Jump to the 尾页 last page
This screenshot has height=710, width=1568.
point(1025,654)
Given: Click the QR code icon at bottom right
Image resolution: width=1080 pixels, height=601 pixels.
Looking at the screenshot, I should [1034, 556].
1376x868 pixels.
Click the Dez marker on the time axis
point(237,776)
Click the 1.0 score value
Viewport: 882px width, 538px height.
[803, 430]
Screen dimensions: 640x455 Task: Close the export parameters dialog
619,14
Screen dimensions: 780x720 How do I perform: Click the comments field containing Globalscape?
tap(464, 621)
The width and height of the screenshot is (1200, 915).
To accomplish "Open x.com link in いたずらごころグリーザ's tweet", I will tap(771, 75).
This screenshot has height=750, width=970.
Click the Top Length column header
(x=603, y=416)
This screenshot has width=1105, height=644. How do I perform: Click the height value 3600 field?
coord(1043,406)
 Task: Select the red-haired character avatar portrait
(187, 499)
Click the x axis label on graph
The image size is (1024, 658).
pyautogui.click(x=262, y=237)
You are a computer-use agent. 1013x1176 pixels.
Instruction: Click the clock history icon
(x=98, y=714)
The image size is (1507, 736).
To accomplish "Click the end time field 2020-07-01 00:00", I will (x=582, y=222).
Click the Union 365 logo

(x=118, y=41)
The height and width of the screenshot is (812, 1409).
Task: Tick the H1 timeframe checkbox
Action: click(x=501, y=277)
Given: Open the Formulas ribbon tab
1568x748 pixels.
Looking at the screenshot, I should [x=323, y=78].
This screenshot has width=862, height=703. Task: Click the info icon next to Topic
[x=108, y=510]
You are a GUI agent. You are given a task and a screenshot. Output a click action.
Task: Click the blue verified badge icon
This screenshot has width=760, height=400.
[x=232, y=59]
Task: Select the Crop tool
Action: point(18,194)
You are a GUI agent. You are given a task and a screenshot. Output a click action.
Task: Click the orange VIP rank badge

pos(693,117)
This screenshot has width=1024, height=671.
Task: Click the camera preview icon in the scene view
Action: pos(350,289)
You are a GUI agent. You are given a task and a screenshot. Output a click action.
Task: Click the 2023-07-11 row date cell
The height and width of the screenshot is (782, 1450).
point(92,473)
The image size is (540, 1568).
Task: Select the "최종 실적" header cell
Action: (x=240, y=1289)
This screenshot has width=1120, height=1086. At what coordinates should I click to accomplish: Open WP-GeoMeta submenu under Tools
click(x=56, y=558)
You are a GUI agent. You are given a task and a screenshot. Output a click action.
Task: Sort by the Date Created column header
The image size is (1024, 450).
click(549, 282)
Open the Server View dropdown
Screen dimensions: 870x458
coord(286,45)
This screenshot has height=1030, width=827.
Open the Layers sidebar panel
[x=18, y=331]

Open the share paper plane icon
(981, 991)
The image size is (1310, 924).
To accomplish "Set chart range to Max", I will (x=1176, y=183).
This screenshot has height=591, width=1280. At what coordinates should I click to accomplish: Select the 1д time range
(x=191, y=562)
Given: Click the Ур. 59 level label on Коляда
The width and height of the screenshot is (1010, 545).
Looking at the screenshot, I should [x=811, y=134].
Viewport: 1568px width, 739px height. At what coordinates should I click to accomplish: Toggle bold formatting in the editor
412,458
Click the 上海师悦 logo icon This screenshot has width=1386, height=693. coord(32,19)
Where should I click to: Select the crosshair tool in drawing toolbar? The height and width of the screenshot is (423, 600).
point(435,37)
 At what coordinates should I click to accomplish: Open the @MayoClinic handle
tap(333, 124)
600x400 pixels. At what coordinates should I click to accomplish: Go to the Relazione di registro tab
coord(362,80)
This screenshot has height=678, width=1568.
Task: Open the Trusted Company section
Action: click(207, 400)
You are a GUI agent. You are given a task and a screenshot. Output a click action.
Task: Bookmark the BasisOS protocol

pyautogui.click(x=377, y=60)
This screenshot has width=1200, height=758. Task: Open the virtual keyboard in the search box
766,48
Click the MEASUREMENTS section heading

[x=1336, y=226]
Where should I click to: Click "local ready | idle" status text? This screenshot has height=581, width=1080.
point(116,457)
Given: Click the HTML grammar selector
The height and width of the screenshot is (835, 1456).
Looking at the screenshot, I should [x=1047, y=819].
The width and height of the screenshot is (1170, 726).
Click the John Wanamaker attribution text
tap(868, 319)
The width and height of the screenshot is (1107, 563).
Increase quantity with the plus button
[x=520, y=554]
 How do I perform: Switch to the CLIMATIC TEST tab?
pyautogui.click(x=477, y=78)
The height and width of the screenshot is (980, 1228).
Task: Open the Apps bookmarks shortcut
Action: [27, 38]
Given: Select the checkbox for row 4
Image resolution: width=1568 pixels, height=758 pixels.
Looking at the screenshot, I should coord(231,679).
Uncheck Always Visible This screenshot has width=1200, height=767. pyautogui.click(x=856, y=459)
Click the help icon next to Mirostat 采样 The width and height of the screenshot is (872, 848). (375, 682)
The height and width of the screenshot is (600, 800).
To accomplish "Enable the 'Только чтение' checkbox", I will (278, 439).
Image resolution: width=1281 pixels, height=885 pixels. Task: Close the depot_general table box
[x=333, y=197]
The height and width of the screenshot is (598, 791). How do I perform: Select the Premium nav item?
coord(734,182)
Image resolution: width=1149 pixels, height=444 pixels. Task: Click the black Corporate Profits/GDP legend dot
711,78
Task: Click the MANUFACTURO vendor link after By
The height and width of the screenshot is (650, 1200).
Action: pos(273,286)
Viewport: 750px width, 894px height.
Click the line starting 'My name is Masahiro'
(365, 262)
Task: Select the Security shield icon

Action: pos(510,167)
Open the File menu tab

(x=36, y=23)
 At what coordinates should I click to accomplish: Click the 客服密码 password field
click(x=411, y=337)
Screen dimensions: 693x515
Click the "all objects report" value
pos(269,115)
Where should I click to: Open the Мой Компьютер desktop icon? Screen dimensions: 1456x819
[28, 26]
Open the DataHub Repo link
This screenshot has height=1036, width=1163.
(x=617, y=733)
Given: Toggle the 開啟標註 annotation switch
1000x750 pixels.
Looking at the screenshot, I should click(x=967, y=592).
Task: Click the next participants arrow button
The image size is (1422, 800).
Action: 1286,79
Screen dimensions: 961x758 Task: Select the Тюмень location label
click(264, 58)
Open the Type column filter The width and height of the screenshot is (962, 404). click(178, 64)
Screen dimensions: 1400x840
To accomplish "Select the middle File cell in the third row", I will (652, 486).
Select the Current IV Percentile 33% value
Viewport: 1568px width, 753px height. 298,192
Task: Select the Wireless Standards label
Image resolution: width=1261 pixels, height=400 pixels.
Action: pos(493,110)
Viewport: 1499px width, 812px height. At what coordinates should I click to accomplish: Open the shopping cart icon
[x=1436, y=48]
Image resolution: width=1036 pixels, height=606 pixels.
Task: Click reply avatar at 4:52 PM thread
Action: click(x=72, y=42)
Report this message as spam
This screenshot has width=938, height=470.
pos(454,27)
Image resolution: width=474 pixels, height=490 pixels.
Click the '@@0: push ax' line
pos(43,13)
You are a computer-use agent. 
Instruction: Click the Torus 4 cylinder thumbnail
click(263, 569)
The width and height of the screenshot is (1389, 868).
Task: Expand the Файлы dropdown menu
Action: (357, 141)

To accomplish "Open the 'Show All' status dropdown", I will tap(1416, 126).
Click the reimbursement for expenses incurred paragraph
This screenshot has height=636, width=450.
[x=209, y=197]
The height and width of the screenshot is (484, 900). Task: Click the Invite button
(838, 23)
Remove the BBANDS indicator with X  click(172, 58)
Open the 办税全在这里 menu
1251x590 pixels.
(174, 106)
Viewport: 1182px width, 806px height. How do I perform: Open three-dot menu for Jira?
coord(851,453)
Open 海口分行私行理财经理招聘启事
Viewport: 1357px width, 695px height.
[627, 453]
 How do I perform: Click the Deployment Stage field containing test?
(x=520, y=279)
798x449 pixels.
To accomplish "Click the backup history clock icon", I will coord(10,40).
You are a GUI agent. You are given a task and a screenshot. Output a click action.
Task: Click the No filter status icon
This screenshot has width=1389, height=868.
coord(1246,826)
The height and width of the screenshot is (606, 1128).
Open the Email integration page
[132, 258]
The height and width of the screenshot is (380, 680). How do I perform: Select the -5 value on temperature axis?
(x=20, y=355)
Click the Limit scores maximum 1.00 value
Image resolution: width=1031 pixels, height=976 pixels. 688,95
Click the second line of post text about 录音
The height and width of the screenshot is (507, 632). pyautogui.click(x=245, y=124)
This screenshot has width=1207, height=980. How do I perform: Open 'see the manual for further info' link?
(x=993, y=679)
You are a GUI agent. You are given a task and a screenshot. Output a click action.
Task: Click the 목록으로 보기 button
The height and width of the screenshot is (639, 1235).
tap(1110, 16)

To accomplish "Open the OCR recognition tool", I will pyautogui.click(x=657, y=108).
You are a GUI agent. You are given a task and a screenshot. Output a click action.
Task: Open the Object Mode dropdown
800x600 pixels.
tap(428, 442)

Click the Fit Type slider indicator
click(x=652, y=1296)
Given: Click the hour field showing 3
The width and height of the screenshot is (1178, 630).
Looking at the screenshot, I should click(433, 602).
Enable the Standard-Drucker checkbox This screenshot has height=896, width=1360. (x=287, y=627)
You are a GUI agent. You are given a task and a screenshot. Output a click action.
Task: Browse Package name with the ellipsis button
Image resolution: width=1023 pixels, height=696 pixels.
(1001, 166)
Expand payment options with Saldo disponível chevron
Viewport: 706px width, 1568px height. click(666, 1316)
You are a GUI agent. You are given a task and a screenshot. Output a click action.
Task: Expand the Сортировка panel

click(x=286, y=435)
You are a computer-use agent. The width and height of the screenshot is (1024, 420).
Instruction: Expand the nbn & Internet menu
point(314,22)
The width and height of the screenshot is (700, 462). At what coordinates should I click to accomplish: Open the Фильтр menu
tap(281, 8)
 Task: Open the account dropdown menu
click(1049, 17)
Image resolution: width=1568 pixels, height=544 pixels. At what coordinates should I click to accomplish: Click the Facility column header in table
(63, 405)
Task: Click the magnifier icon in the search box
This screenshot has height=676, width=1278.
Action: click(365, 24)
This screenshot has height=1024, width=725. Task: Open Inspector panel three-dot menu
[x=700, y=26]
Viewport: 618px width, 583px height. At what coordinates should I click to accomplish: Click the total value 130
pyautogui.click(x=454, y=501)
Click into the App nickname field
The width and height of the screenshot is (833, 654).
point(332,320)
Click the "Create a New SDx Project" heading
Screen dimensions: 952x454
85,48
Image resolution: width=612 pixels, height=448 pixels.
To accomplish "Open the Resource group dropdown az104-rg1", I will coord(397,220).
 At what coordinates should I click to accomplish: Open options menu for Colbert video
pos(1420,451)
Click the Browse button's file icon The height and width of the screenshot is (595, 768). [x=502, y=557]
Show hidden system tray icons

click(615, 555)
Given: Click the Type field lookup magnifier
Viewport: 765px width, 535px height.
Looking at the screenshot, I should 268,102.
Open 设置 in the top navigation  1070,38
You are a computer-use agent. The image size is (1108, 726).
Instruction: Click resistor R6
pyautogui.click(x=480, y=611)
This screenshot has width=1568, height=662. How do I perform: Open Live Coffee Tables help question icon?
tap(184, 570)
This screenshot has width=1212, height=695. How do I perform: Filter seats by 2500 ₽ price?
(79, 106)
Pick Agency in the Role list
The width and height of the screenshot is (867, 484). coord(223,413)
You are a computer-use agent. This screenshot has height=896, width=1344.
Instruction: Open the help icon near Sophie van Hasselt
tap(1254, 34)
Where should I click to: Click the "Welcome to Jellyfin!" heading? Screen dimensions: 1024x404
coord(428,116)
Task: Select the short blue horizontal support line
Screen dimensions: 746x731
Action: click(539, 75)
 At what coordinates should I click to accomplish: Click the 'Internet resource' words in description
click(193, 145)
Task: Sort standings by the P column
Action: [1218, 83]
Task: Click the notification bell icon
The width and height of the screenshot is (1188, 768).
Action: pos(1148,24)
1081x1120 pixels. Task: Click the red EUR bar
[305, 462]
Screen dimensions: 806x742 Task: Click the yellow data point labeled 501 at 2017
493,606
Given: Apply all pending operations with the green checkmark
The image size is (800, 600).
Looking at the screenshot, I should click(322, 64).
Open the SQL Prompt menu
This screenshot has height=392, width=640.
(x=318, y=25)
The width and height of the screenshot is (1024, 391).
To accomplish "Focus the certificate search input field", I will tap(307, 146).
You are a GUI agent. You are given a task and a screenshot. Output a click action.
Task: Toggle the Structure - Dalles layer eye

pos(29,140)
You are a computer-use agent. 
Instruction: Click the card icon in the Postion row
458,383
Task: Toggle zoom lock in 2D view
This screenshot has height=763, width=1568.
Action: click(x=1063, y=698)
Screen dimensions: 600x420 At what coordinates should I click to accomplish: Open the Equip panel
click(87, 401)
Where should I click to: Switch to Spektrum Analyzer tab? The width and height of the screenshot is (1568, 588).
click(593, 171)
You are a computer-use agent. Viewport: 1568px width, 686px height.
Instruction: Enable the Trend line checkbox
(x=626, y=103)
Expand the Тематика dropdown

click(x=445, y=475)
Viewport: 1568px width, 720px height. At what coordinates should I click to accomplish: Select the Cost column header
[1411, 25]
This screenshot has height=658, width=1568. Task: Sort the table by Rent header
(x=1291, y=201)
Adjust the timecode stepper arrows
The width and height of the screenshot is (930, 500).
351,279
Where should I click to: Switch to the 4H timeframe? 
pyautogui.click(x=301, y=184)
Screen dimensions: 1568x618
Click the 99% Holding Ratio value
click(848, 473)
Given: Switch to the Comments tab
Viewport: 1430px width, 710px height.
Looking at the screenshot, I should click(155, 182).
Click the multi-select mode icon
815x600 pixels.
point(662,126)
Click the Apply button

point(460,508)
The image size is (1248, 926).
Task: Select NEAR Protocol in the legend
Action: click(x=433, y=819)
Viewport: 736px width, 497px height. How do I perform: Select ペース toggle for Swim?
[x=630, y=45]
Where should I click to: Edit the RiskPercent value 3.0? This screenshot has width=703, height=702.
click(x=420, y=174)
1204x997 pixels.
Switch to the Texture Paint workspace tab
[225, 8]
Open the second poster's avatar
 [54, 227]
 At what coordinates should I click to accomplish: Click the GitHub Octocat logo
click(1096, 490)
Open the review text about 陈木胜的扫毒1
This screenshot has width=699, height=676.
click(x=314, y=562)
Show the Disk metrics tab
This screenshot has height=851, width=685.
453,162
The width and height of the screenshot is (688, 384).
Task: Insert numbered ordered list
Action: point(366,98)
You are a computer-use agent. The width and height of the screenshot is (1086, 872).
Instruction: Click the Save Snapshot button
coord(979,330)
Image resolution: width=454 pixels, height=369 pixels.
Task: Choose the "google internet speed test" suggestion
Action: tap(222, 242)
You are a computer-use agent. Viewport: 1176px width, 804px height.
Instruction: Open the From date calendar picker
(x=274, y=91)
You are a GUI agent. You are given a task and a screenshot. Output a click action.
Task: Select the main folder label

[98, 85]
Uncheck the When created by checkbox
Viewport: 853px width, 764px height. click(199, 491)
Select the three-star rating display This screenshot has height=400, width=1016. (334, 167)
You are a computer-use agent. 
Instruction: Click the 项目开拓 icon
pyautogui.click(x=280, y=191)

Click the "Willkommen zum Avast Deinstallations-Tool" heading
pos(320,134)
● ● ● ●
→ What you should do
Please copy verbatim the part of the records above that opens with the line containing "Where should I click to: Switch to the" and closes with the line containing "Action: click(x=433, y=819)", including both of those lines.

→ Solved problem
Where should I click to: Switch to the 4H timeframe? 
pyautogui.click(x=301, y=184)
Screen dimensions: 1568x618
Click the 99% Holding Ratio value
click(848, 473)
Given: Switch to the Comments tab
Viewport: 1430px width, 710px height.
Looking at the screenshot, I should click(155, 182).
Click the multi-select mode icon
815x600 pixels.
point(662,126)
Click the Apply button

point(460,508)
The image size is (1248, 926).
Task: Select NEAR Protocol in the legend
Action: click(x=433, y=819)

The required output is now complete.